The best way for me to start doing something is to give up on it.
Earlier this week I wrote about giving up on “content marketing.”
For those interested in the topic, I suggested that people check out The Tilt and Creator Science.
I was giving up on any notion of being a creator online, deciding instead to focus on doing something practical - my handyman business.
But even a handyman needs marketing.
And marketing is an act of story telling.
And storytelling is an act of story collecting.
And of exaggeration.
And of slight of hand.
The most liberating thing about no longer focusing on ‘how do I sell something that people don’t really want or need - like therapy or a clown show about death” and switching to selling something people really need like when they’re late for work and the plumbing is screwed and they need their toilet snaked out a or the glass cleaned up and a window covered with a board and measured with an order into the glass company?

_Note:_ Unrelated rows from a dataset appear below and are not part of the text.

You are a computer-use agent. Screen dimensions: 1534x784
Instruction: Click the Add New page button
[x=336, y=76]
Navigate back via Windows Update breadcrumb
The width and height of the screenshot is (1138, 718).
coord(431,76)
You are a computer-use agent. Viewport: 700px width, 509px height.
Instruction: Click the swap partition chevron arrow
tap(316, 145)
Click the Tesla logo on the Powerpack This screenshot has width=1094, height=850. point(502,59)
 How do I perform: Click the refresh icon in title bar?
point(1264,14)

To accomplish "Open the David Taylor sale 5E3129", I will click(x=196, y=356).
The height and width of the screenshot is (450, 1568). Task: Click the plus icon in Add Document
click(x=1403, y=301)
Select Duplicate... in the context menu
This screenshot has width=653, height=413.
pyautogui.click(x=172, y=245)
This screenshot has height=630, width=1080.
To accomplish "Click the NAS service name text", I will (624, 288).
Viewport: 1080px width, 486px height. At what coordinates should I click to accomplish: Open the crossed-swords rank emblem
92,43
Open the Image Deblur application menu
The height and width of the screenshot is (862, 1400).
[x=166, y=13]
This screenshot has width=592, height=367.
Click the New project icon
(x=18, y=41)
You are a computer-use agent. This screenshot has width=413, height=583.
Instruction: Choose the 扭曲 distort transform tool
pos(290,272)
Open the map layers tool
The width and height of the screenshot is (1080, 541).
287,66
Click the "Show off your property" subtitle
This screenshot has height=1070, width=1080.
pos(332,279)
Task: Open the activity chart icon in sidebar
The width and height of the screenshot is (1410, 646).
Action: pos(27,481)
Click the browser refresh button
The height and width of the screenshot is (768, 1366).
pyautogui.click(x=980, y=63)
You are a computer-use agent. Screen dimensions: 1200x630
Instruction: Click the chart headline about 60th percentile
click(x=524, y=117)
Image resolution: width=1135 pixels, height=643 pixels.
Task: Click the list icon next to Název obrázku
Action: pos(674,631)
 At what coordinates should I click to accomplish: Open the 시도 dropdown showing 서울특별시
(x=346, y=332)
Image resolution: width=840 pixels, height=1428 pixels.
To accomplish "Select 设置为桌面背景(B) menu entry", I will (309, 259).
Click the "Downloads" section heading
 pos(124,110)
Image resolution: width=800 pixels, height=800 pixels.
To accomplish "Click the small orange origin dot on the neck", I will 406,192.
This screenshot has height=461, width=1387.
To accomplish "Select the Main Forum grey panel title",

I can tell stories that connect.
With that in mind, I’m going to take my own advice and collect and retell my broken telephone versions of the stories of this place - Dartmouth - as well as recount some stories of real estate and renovation in all of their painful hilarity.
And these stories will all be designed to build trust and connection with the handyman clients that I’m going to be serving.
And that?
That’s content marketing.
I’ll share some of it here.
But right meow?
I’m curious about how I can help build a business by telling stories that matter.